LRRK2 is not only a causative gene for familial PD but also a significant risk gene for sporadic PD [59]. In familial PD with LRRK2 mutations, the correlation between the genotype and clinical/pathological phenotype is complex, and it is known that even within the same family, these correlations can vary [60]. Therefore, not all patients exhibit the same prodromal symptoms as sporadic PD. However, there are reports suggesting an association between the presence of LP and NMS such as anxiety, orthostatic hypotension, and cognitive decline in familial PD with LRRK2 mutations [61]. Additionally, LRRK2 mutations are causative genes for autosomal dominant inherited PD, and studies have reported only a mild increase in the expression levels of LRRK2 protein in incidental LB disease brains, with no significant increase in PD brains [62]. From the viewpoint of construct validity, knock-in (KI) models may have advantages over Tg models.
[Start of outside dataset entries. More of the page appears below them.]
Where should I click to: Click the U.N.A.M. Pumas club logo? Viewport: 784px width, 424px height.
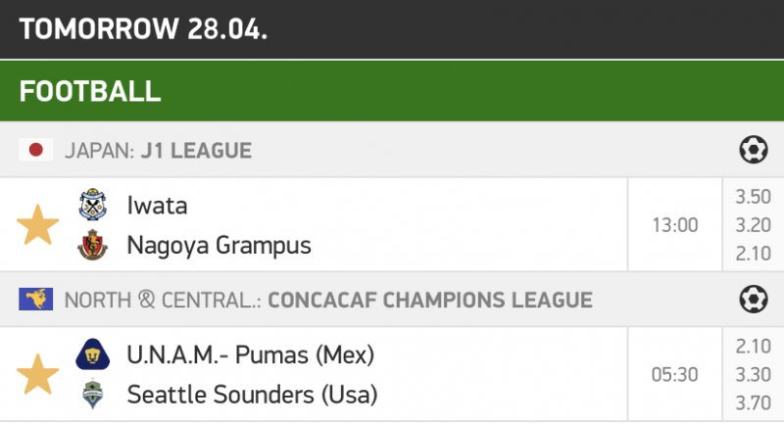pos(92,354)
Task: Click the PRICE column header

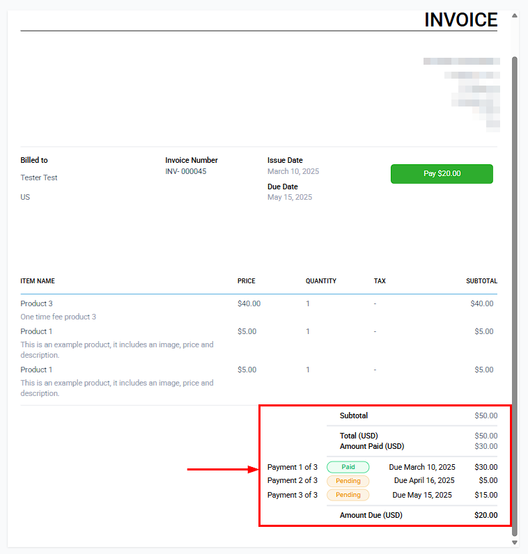Action: [x=246, y=281]
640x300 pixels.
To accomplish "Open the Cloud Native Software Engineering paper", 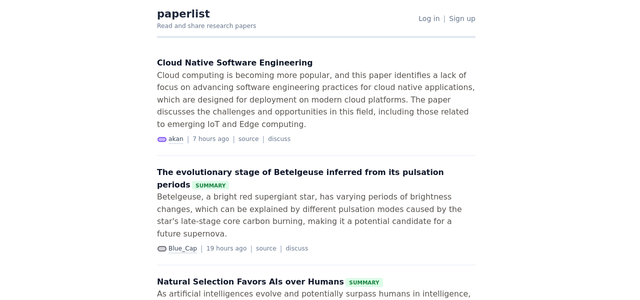I will [235, 63].
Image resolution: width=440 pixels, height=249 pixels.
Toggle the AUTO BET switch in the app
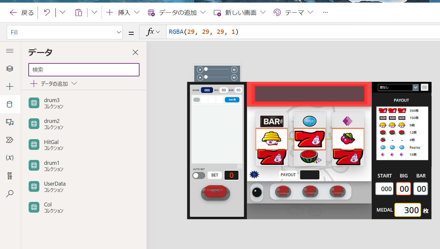tap(198, 175)
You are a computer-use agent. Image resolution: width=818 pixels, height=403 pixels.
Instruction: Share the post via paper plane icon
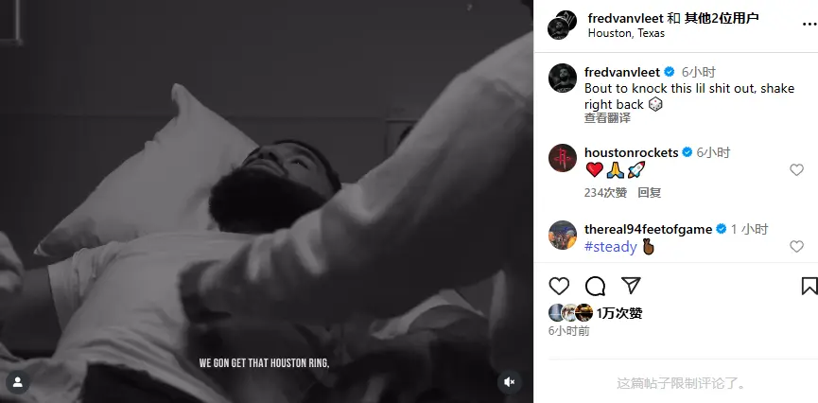pyautogui.click(x=631, y=286)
R1441C KI mice exhibit hyposmia at 24 months of age, but no obvious aS accumulation or motor symptoms [63]. R1441G KI mice have been reported to show increased aS oligomers in the cortex and striatum at 18 months of age [64]. G2019S KI mice show a higher prevalence of sleep fragmentation, similar to sporadic PD, at 8–10 months [65]. However, overall, the manifestation of NMS is mild, and the formation of aS aggregates is often not observed. From the perspective of face validity, these models may not be considered sufficient as prodromal PD models.

VMAT2-deficient model

Monoaminergic neurons, such as DA and noradrenaline (NA) neurons in brains and NA neurons in the SNS, are highly vulnerable in PD. VMAT2 plays a role in packaging monoamines into synaptic vesicles, protecting nerve terminals from oxidative stress generated by free cytosolic monoamines [66]. VMAT2-deficient mice which express ∼5% of normal VMAT2 (VMAT2 LO mice) demonstrate aS accumulation and age-dependent DA and NA, but not serotonergic degeneration [67, 68]. Furthermore, these mice also exhibit NMS such as progressive hyposmia, delayed gastric emptying, altered sleep latency, anxiety-like behavior, and depressive behavior [69]. This suggests that dysfunction of monoaminergic neurons contributes to various prodromal NMS in PD, and VMAT2-deficient mice may serve as a useful prodromal PD model.